C’était un joli village, caché dans la montagne. Ses quelques maisons semblaient oubliées là, imperturbables. Il y avait du feu dans la cheminée, des livres dans les malles, des têtes de sangliers et de cerfs empaillés, fixées au mur du salon. Le figadellu et le prisutu séchaient au grenier.

Le froid sec coloriait nos joues et notre nez, nous nous couchions dans de grands lits glacés vêtus comme des esquimaux.

      Les hommes de la famille se levaient avant l’aube et s’en allaient battre le maquis, fusil sur l’épaule, sifflotant et riant d’une quelconque boutade.

      J’émergeais de ma nuit bien plus tard, alors que le soleil éclairait la Castagniccia, depuis quelques heures déjà. Des oiseaux morts gisaient sur la table de la cuisine, m’ôtant  l’envie d’un éventuel petit déjeuner.  Je grimaçais donc à la barbe de mes fiers chasseurs qui se moquaient de ma sensiblerie et, comme pour justifier leur acte, nous préparaient un repas de maître, un festin, joyeusement improvisé.
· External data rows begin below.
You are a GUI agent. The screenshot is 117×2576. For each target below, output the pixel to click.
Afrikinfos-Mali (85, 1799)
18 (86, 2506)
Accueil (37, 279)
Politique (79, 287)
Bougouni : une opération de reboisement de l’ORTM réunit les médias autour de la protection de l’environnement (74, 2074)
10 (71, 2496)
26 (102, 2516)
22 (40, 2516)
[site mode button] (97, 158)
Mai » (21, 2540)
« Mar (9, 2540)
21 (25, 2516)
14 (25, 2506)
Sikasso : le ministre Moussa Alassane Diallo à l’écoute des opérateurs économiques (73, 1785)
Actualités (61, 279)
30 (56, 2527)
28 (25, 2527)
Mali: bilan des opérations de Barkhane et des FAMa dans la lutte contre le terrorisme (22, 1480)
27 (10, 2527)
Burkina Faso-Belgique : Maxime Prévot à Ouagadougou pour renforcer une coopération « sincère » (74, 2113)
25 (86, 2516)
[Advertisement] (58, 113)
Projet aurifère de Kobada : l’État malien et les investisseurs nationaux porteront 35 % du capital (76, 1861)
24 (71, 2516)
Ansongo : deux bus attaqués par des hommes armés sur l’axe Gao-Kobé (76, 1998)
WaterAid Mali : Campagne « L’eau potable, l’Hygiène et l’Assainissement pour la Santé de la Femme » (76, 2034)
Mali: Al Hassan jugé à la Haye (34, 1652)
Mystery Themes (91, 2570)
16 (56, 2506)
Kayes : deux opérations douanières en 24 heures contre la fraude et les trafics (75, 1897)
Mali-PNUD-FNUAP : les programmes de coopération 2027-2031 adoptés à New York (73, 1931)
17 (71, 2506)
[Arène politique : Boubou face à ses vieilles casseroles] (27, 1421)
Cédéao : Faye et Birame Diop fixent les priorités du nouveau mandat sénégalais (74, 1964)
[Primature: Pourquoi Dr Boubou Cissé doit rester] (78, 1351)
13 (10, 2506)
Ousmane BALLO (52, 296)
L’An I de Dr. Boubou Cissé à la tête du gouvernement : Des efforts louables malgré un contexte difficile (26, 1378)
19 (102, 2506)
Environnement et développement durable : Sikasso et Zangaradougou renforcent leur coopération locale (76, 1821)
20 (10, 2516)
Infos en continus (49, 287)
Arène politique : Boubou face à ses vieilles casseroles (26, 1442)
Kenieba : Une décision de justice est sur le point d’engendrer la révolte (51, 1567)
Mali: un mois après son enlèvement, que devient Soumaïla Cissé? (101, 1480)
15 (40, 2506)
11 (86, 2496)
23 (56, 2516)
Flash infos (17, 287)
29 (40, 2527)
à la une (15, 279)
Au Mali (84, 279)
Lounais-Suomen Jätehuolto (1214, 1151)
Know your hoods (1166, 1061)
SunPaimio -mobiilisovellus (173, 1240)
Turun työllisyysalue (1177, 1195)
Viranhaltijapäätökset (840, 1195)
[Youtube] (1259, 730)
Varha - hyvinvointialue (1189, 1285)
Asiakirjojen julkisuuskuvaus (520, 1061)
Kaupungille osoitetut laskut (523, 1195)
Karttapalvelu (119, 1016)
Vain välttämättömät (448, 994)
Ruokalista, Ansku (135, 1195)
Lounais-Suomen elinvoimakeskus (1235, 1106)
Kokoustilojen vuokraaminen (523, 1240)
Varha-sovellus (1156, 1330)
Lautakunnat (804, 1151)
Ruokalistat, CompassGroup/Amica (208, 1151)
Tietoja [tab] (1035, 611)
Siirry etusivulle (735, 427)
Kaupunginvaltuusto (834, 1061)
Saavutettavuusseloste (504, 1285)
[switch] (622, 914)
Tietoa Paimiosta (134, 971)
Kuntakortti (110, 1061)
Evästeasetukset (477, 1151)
On se réunissait alors autour de la longue table, et je me régalais de leurs histoires et du gibier, le tout servi avec l’humour que jamais je n’ai rencontré ailleurs.

      J’aimais cet endroit, j’aimais cette maison et j’aimais ces gens. Je passais en leur absence, de longues heures, étendue sur le divan, accrochée aux pages d’un vieux roman, avec pour seule compagnie, le crépitement du feu de cheminée. Ma journée se poursuivait en longues balades, un bâton à la main, enivrée de paysages grandioses, de regards perdus sur les divers coteaux couverts de châtaigniers, à perte de vue.

      Le temps prenait son temps, s’écoulant silencieusement comme l’eau des sources, dans la paix d’une Corse assoupie.